** Exercise prompt **
Exactly retype the lines below from the one containing "Go to the Blog section" through the end of the listing. Leave pictures out.

** Extracted material **
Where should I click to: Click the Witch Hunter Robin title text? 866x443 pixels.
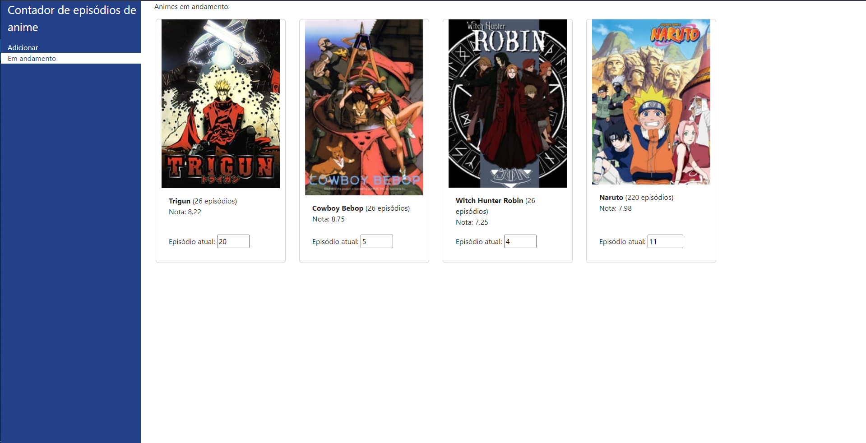point(489,201)
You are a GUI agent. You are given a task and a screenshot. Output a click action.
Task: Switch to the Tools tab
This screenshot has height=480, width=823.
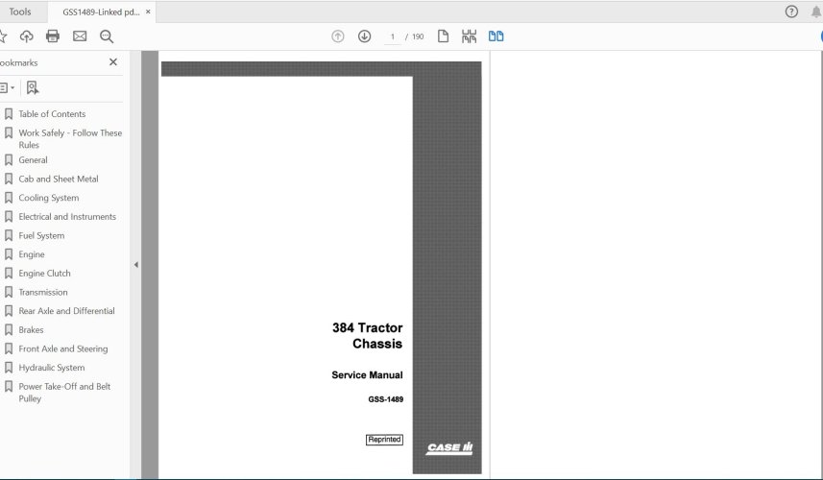[x=20, y=12]
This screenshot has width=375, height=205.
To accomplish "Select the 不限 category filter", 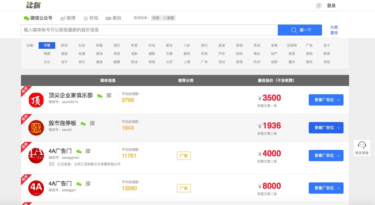I will click(x=47, y=45).
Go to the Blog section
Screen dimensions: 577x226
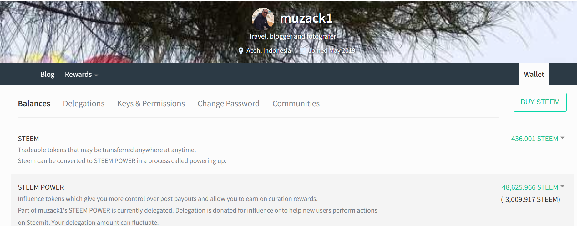click(x=47, y=75)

** Result **
Go to the Blog section
Screen dimensions: 577x226
click(x=47, y=75)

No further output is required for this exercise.